* What is required *
Reproduce the forum thread on seizing FSMO roles starting with "Click *Start*, click" and going on through "FSMO role to.", replacing each "ENTER" with "RETURN".

* Page text *
•••••

# Seizing all fsmo roles in dead server 2003



## amanua (Oct 4, 2010)

For some reason, the first domain controller running windows server 2003 which had all the roles is dead and the sencond domain controller which was on the network before the dead server is running windows server 2008 standard edition.
I need to get all the roles to the existing 2008 server and unfortunately the 2003 not available and cant even come back to the netork and was wondering if the roles can be seized on the server 2008.


----------



## Rockn (Jul 29, 2001)

If the server was already a domain controller you can do it. Is everything else on the domain functioning properly?


----------



## AQ78 (Mar 30, 2010)

first check what server holds the FMSO roles with the netdom command. seen in the link.

Then

Transfer the fsmo roles seen in the link

if they will not move gracefully then its ntdsutil time..


 Log on to a Windows 2000 Server-based or Windows Server 2003-based member computer or domain controller that is located in the forest where FSMO roles are being seized. We recommend that you log on to the domain controller that you are assigning FSMO roles to. The logged-on user should be a member of the Enterprise Administrators group to transfer schema or domain naming master roles, or a member of the Domain Administrators group of the domain where the PDC emulator, RID master and the Infrastructure master roles are being transferred.
Click *Start*, click *Run*, type ntdsutil in the *Open* box, and then click *OK*.
Type roles, and then press ENTER.
Type connections, and then press ENTER.
Type connect to server servername, and then press ENTER, where servername is the name of the domain controller that you want to assign the FSMO role to.
At the *server connections* prompt, type q, and then press ENTER.
 Type seize role, where role is the role that you want to seize. For a list of roles that you can seize, type ? at the *fsmo maintenance* prompt, and then press ENTER, or see the list of roles at the start of this article. For example, to seize the RID master role, type seize rid master. The one exception is for the PDC emulator role, whose syntax is seize pdc, not seize pdc emulator.
 At the *fsmo maintenance* prompt, type q, and then press ENTER to gain access to the *ntdsutil* prompt. Type q, and then press ENTER to quit the Ntdsutil utility.


----------

•••••

* Dataset excerpt *
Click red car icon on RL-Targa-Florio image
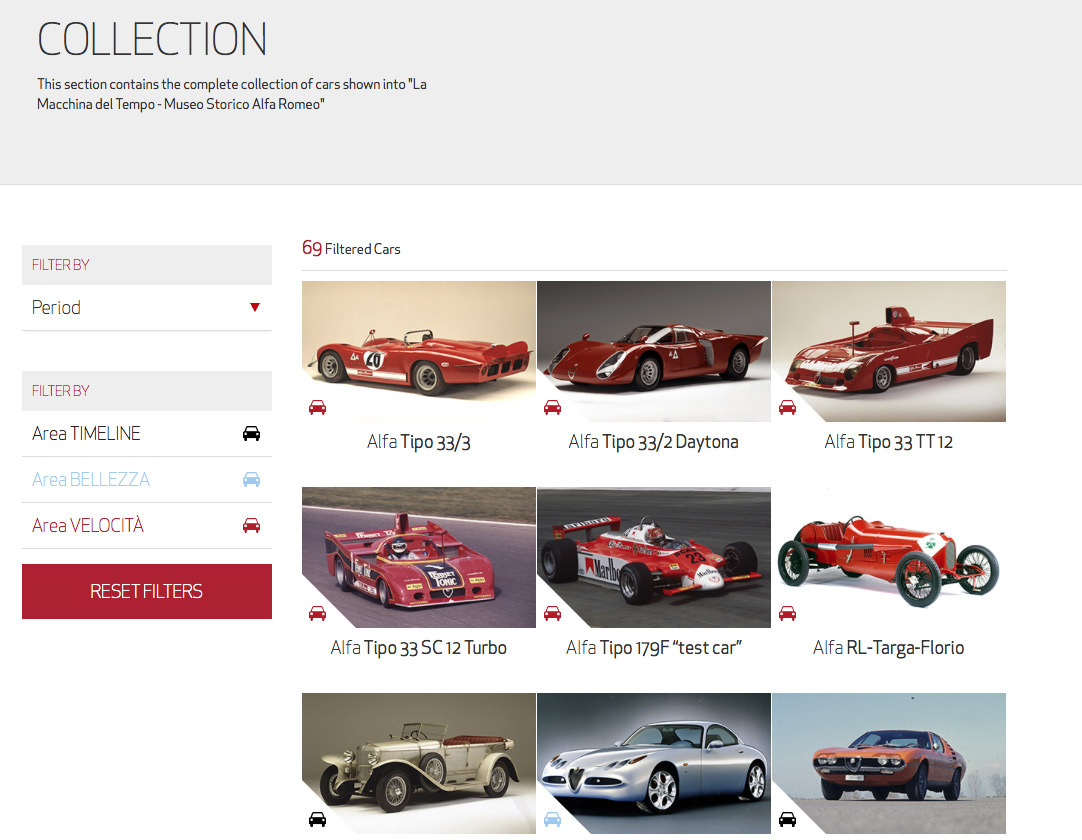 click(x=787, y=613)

•••••

* Expected answer *
Click *Start*, click *Run*, type ntdsutil in the *Open* box, and then click *OK*.
Type roles, and then press RETURN.
Type connections, and then press RETURN.
Type connect to server servername, and then press RETURN, where servername is the name of the domain controller that you want to assign the FSMO role to.